Thank you very much for your help. I will try it and see results.
Well my video examples are in 720x480 pixels [requested by clients] and what I am looking is - quality of text - in FLV they are smooth while in any other direct-from-AfterEffects-exporting-video-preset - text look fuzzy [pause example videos and you will see].
Also thank you for reminding me youtube videos change private to unlisted. I didn`t realize this option will require logging in to view example files.
So - basic action for good PC and Youtube quality would be:
- export video file as full quality, non compressed AVI from AfterEffects, then
- open Adobe Media Encoder, import my uncompressed video
- and export to mp4 [h264]?
Now that I look at the files I can see that there are some compression artifacts in the two non flash versions of the video. These are probably caused by either a data rate that is too low or by single pass compression with high contrast edges. You'll never get great edges with single pass compression.
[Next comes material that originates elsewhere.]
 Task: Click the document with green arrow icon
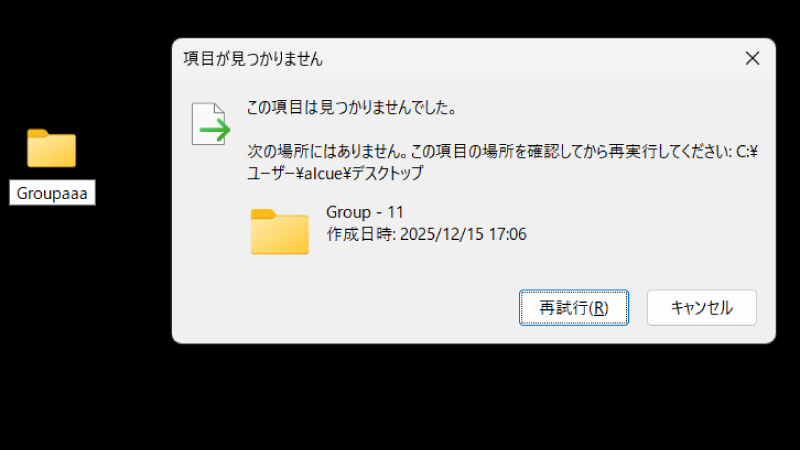click(211, 124)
One thing to think about. Your comp size is 720 X 480 which means that the project is DV Video. It's kind of hard to tell by the examples you posted but I'm assuming they want a 4:3 picture aspect ration. SD NTSC video is rectangular pixels. YouTube is Square pixels, therefore, the video you're uploading to YouTube is going to be distorted. It is wider than it is on TV. The client may be very picky and probably doesn't understand pixel aspect ratios so they may be very dissapointed when they see the product on TV because it won't look the same as it did on YouTube. This is escpeciall critical if you have any perfect circles in something like the a logo.
Using the Media Encoder you'll want to pick the YouTube SD preset and turn on multi pass. This will render your video to the standard 640 X 480 square pixel equivalent of your project and present your client with an undistorted view of the video.
There are ways of working directly in square pixels and you should understand them. You should also read up on non square pixels in the help files so that you understand the workflow and the problems a little better. You'll find the info HERE.